-- WHAT IS EXPECTED --
Wherever a line in the data below holds "options", copy that line.

══ SOURCE DATA

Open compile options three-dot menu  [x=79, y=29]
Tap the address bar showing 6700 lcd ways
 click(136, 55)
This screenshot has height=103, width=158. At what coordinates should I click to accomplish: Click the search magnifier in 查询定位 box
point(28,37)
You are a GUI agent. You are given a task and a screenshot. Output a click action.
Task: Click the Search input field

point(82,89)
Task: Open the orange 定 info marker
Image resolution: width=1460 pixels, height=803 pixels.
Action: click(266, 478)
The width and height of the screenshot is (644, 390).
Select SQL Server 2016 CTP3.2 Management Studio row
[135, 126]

════
══ SOURCE DATA

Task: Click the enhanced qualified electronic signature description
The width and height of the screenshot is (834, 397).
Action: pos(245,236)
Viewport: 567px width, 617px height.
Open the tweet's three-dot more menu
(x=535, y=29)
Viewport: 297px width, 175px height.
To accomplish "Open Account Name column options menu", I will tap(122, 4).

════

-- COMPLETED EXERCISE --
Open compile options three-dot menu  [x=79, y=29]
To accomplish "Open Account Name column options menu", I will tap(122, 4).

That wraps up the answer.